Trauschweizer describes how, beginning in
the 1950s, the army faced an unprecedented problem: how to maintain
a combat-ready fighting force that could operate on both conventional
and nuclear battlefields. Faced with shifting threats to national
security, budgetary battles, and unstable political developments
around the globe, the army also had to keep abreast of new weaponry
while navigating changes in its own top brass and the presidency.
Trauschweizer particularly considers the army's organizational
and doctrinal response to problems posed by deterrence in Europe,
focusing on the evolving role of the Seventh Army in West
Germany - the largest and best-prepared field army the U.S.
had ever deployed in peacetime. He explores the roles of Generals
Matthew Ridgway, Maxwell Taylor, and others, as well as the use
role of tactical nuclear weapons, as he traces the army's transformation
through the New Look policy, pentomic reorganization, and the
adoption of the ROAD concept.
Ultimately, Trauschweizer contends, the army found it impossible
to prepare for limited war in the Third World while pursuing
its primary mission of deterrence in Europe. His revisionist
argument about the army's objectives in the 1960s and early 1970s
places the Vietnam War in the context of the wider Cold War,
offering new lines of inquiry into both.
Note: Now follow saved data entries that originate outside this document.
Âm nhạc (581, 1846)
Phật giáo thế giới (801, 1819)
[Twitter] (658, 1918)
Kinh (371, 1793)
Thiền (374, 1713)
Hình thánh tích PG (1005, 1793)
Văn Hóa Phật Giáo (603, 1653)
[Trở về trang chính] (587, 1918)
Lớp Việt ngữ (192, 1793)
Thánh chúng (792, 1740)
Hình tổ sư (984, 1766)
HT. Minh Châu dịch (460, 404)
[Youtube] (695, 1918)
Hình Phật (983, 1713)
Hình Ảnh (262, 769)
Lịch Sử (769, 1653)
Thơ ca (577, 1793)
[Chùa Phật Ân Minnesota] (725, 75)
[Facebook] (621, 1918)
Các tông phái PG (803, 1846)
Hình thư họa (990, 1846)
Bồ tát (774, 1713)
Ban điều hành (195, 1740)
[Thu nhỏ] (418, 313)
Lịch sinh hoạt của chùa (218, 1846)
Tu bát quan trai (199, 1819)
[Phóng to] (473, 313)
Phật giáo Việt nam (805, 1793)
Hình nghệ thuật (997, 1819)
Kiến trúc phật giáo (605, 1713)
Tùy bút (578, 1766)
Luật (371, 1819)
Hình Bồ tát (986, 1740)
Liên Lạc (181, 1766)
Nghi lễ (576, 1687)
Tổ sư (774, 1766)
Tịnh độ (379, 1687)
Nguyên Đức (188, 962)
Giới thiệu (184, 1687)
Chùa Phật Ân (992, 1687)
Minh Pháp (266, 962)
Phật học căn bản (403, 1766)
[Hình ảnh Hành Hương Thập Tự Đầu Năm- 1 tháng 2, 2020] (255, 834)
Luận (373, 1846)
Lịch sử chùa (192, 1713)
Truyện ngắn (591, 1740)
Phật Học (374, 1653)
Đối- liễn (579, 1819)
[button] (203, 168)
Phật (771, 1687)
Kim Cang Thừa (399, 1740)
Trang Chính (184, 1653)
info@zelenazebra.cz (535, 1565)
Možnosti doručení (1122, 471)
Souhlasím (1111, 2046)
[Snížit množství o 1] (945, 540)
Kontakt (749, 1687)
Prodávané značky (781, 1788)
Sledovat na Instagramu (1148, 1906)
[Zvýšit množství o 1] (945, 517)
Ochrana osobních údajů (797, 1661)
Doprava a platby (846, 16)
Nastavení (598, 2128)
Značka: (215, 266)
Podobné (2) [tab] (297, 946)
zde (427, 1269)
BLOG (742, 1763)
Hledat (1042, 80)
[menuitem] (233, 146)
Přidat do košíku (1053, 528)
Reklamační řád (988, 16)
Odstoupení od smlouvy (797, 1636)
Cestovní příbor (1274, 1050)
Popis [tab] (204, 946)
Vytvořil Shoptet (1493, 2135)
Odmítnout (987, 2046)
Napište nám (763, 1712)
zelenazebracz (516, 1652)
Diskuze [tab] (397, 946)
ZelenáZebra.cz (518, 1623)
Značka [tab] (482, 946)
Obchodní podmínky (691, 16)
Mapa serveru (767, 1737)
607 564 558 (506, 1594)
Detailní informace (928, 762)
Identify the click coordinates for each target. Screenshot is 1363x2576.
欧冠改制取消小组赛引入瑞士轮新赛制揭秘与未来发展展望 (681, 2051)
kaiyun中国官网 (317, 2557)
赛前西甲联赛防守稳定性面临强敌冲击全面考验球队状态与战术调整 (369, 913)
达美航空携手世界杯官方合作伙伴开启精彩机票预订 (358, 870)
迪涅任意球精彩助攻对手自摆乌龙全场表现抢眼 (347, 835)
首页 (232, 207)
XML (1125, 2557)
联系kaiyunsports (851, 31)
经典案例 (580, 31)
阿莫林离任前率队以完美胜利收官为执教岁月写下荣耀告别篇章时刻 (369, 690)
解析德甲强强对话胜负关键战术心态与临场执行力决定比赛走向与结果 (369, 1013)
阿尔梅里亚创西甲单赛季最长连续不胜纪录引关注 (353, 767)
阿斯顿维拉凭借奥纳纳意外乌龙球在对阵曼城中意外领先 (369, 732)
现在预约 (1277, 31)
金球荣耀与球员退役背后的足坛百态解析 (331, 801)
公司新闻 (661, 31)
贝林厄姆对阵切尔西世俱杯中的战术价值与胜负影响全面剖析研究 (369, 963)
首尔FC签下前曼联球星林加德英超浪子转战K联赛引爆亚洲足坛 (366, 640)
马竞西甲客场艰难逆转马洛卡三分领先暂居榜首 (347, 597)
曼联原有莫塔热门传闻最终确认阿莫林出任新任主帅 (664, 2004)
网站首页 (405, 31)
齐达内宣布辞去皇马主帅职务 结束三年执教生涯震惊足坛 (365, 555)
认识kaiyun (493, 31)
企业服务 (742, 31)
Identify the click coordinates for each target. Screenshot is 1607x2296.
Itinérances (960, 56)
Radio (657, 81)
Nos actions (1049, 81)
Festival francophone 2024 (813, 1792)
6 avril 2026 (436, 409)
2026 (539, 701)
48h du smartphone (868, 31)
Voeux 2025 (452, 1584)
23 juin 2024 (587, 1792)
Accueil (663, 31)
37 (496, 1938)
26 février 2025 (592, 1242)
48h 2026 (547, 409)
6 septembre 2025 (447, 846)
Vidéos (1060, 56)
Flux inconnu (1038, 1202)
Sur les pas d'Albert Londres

He also shows how, after
the debacle of Vietnam, the army's sense of mission, technological
evolution, organizational structure, and operational doctrine
matured to produce the AirLand Battle doctrine of 1982, the cornerstone
of our defense of Europe until the Cold War finally ended.
"An exceptional, in-depth analysis of the role played by
the U.S. Army in American strategy during and immediately after
the Cold War. . . . Indispensable for anyone attempting to understand
that period or the Army's thinking in its current efforts to
develop Future Combat Systems." - Dale R. Herspring,
author of Rumsfeld's Wars: The Arrogance of Power.
"Few authors illuminate the details and interactions
of strategy, organization, doctrine, and technology as well as
Trauschweizer has done here."- Dave Hogan, author
of Centuries of Service: The U.S. Army, 1775 - 2004.
"Fills a significant gap in the military history of the
twentieth century and deserves the attention of soldiers,
historians, and the general public."- Jonathan M. House,
author of Combined Arms Warfare in the Twentieth Century.